Cross-posted from ng.mil.
COLUMBIA, S.C. – Becoming a nationally recognized educator is a lofty accomplishment and for one South Carolina Army National Guard member, that achievement became a reality as she was one of about 100 teachers from across the country honored in a White House ceremony Dec. 7 in Washington.
Lt. Col. Evet Jefferson, who in uniform works in the mobilization section of Joint Forces Headquarters here, serves her community as a special education high school teacher.
As the only representative selected from the state of South Carolina, among the newest class of 6,200 national board-certified teachers nationwide, she made the trip last week to be honored in the nation’s capital.
She first, however, had to be convinced she was really supposed to go.
“I actually thought it was a joke,” she said, referring to recent emails she received inviting her to the White House. “I just found out about becoming nationally board certified on Nov. 20, so I thought it was just an invitation to some meeting.
“But when I received the phone call inviting me, that I was one out of 100 across the nation going,” Jefferson said, “and the only teacher from South Carolina, it was a magnificent feeling.

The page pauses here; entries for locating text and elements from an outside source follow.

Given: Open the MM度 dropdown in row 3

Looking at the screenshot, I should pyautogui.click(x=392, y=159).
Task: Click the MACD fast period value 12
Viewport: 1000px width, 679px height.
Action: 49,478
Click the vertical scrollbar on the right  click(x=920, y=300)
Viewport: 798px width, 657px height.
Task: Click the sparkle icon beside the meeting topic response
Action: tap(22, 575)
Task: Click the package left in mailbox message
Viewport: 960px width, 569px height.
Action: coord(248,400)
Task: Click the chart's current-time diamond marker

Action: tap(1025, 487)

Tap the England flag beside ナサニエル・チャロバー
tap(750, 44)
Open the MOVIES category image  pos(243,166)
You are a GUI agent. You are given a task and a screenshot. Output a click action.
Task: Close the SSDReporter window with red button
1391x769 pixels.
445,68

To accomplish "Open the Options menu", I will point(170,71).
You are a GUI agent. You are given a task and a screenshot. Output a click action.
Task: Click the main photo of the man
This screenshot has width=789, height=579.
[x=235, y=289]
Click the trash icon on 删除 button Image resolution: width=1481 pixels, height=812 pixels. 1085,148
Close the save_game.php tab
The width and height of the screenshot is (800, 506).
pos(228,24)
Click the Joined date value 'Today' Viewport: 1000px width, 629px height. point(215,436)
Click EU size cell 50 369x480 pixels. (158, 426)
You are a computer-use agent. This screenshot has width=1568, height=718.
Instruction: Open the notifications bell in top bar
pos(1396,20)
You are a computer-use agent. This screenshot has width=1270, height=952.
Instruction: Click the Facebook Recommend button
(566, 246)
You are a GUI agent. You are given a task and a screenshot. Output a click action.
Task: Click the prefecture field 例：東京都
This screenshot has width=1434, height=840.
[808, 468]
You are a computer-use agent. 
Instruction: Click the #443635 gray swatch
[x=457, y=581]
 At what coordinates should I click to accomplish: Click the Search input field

It was great to be recognized.”
Prior to working in education, Jefferson spent eight years working as a career coach at Vocational Rehabilitation before using the Troops to Teachers program to change her civilian career.
Troops to Teachers is a U.S. Department of Education and Department of Defense program that helps eligible military personnel begin a new career as teachers in public schools where their skills, knowledge and experience are most needed.
“I wanted to change careers and Troops to Teachers allowed me to do just that,” Jefferson said.
“It’s an awesome way to go.”
Since her career move, Jefferson has been a teacher for nearly 10 years, the last eight at her current school.
She said she loves the classroom and watching her kids learn something new.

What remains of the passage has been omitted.